A somewhat higher cost option (but also higher revenue) is to utilize gas to produce DME. The storage pressure for DME is 88.5 psig / 0.61 MPa (@25degC) which is lower than pressurized LPG (232 psig / 1.6 MPa). Cryogenic storage at -25degC and ambient pressure is also an option (similar to LPG). All gas components are utilized so there is nothing leftover to be flared or reinjected – usually only a water effluent stream. Associated CO2 in the production stream is actually beneficial to product production.

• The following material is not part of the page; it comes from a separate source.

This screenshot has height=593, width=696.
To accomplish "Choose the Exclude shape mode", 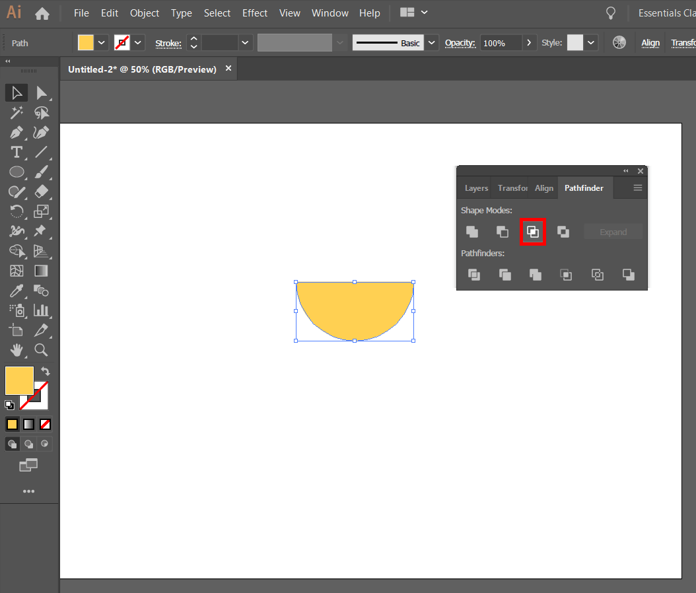I will click(563, 231).
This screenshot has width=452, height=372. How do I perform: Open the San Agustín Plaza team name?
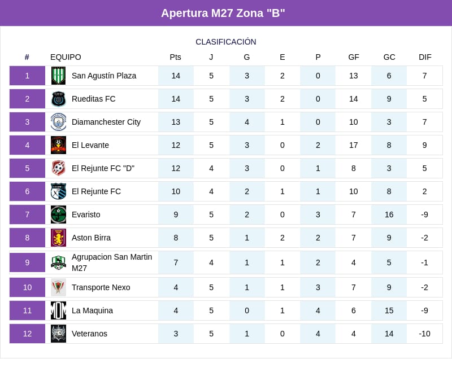104,76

As with all complex process systems, vessel motions of the offshore production facilities can be critical to operability of GTL process equipment. Similar technical challenges and risks exist for either methanol or DME offshore process facilities. Methanol has been processed onshore (by dehydration using catalysts) to produce DME. Toyo Engineering (Mii 2005) has onshore plant technology for a Jumbo DME plant which could produce 3,500 TPD (1.2 MTA) (from 6,000 TPD (2 MTA) of methanol) and would require feed gas of 163 MMSCFD (corresponding to reserves of 1.4 TCF over 25 years) and could cost ~US$600 million. This technology is reportably able to be utilized in a marine environment onboard FPSO vessels and Toyo has a consortium with Velocys and MODEC to pursue this option (Toyo 2007). There is also a direct route from gas to DME which is potentially applicable for offshore production options. JFE (Ohno 2006) has developed a direct synthesis route from methane to DME and built and successfully operated a 100 TPD demonstration plant for more than five years to advance the technology. JFE (Ohno 2007) estimated that a 6,000 TPD (2 MTA) DME facility could require feed gas of 225 MMSCFD (corresponding to reserves of 1.6 TCF over 20 years) and could cost ~US$1 billion. A DME facility of this size would have two trains, each train with two 1,500 TPD DME reactors. Total and JFE have been studying this plant size for a commercial onshore facility in Qatar (Wood 2008). No studies of offshore applications have been reported, but other than the normal marine project challenges (space constraints and vessel motions), there appears to be no unsolvable issues, so continued technology development would be very attractive to deepwater gas resource stakeholders. A large offshore DME facility could supply 3-5% of current and predicted near-term Asian demand for

DME. This demand is likely a "moving target" since the market is predicted to grow significantly as the advantages and benefits of DME continue to be realized. In addition to the olefins feedstock market, DME is an attractive product as an LPG additive or replacement; as an automotive fuel; or as a fuel for power generation. For countries in SE Asia, the LPG additive/replacement option may be particularly attractive and DME can be mixed into LPG in amounts up to 20% with minimal modifications to existing infrastructure (Ohno 2007). DME has the advantage of being non-toxic so it is safe to handle and transport. Some of DME’s technical, commercial, and marketing considerations are well covered by Ohno (2007). In this reference, JFE presented some ideas of predicted DME product market valuation based on marketing work in Japan and China – on a BTU basis, the value of DME could be approximately equal to crude product pricing which would be very attractive (“high value BTU” product). DME recent pricing has been in the range of US$370/tonne which is about US$9/MMBTU. With a few more years of technology development, DME could become an attractive development option with scalability (wide range of economic production rates and reserves) and commercial flexibility (ability to lease process facilities from third parties and deliver high value BTU product to relatively unconstrained “liquids markets” in conventional FOB LPG shuttle tankers). This development option might also be combined with other development options based on the needs of a particular field, country, or market (Figure 4).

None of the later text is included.